The therapeutic range for VKA is narrow and therefore requires regular monitoring and dose adjustment to prevent excessive anticoagulation that can result in major bleeding, or inadequate anticoagulation that can expose patients to the potentially fatal blood clots they are used to prevent.

Self-monitoring can improve the quality of anticoagulation and be more convenient for patients. Yet, the use of self-testing (patients test, but dosage is done by physicians) and self-management (patients test and adjust their own doses) has remained inconsistent both in and between countries, ranging from 20% of patients on anticoagulant therapy in Germany to just 1% of patients in the USA.
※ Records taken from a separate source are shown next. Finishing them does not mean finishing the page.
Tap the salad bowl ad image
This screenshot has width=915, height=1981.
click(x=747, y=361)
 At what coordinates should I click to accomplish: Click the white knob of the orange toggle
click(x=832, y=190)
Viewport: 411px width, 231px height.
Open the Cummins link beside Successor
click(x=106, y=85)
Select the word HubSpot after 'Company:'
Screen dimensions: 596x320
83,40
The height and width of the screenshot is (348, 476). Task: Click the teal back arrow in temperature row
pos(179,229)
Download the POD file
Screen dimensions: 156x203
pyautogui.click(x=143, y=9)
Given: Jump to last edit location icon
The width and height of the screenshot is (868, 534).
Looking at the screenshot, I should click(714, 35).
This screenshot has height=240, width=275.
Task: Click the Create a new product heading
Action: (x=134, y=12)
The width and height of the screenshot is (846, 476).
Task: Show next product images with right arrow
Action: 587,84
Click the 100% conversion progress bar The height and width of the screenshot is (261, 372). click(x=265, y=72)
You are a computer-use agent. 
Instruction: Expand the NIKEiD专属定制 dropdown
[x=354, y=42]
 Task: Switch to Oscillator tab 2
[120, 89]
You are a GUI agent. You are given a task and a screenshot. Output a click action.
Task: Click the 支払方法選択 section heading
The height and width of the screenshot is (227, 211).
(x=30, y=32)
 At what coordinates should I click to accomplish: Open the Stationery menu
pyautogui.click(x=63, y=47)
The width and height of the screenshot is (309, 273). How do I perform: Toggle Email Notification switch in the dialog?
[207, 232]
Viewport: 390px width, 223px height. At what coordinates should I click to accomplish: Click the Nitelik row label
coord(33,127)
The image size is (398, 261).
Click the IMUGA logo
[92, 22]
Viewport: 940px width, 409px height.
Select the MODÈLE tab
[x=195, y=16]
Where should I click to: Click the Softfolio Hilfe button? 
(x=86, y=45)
To provide more evidence of the benefit of self-monitoring, a team led by Carl Heneghan from the University of Oxford, Oxford, UK, pooled individual patient data from 11 randomised trials comparing self-monitoring of oral anticoagulation with conventional care.

They estimated the effect of self-monitoring on time to death, first major bleeding event, first thromboembolic event, and in important subgroups of patients such as the elderly and those with atrial fibrillation (a common and strong risk factor for stroke) and those with a mechanical heart valve.

Overall, self-monitoring reduced the risk of thromboembolic events by 49% compared with usual care. However, the rate of bleeding complications was similar in both groups and self-monitoring did not have a major effect on mortality.

The authors conclude: "Self-monitoring and self-management of oral coagulation is a safe option for suitable patients of all ages. Patients should also be offered the option to self-manage their disease with suitable health-care support as back-up."